**Goal:**
Rewrite the records as a JSON list of strings, one string per line and no blank lines, covering everything from the line containing "How do I perform: Click" down to the end of the records. Leave the pictures out of the list.

**Material supplied:**

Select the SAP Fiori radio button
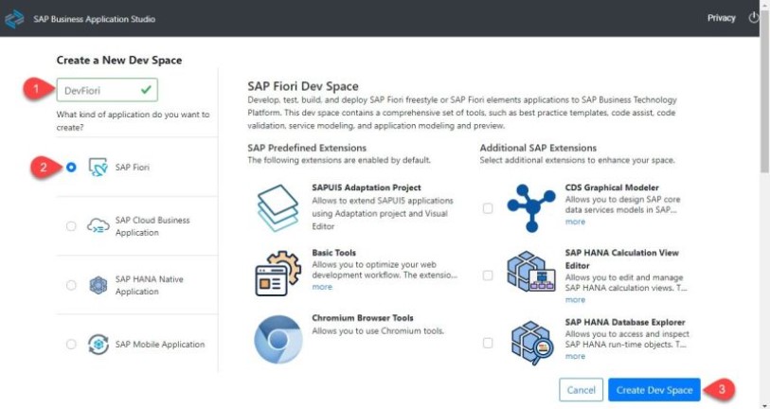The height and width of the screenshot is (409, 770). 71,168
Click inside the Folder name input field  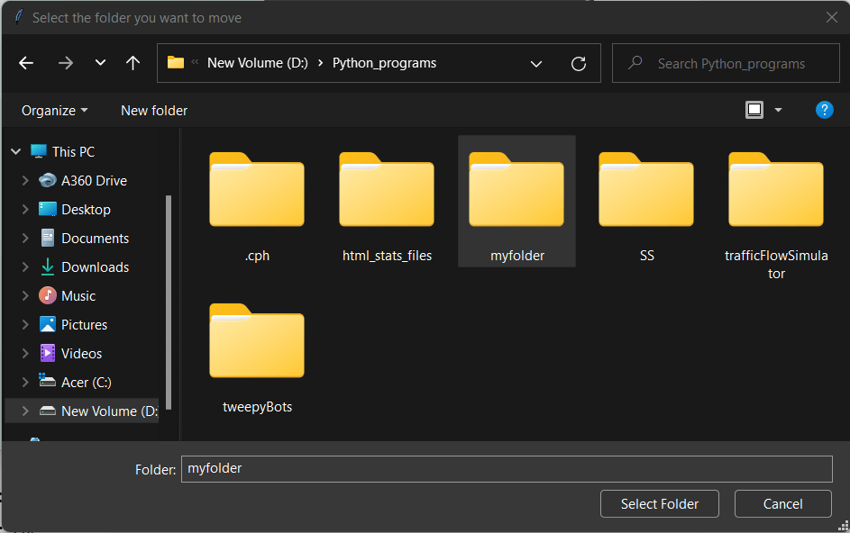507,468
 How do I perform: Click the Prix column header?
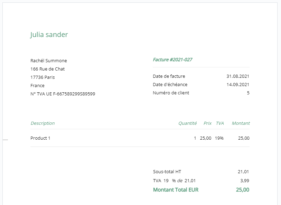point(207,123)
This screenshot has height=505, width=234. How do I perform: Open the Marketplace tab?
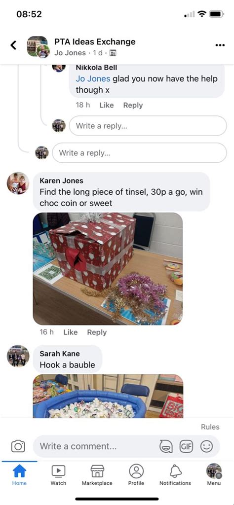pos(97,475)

**Answer to the problem:**
[
  " How do I perform: Click the Prix column header?",
  "point(207,123)",
  "This screenshot has height=505, width=234. How do I perform: Open the Marketplace tab?",
  "pos(97,475)"
]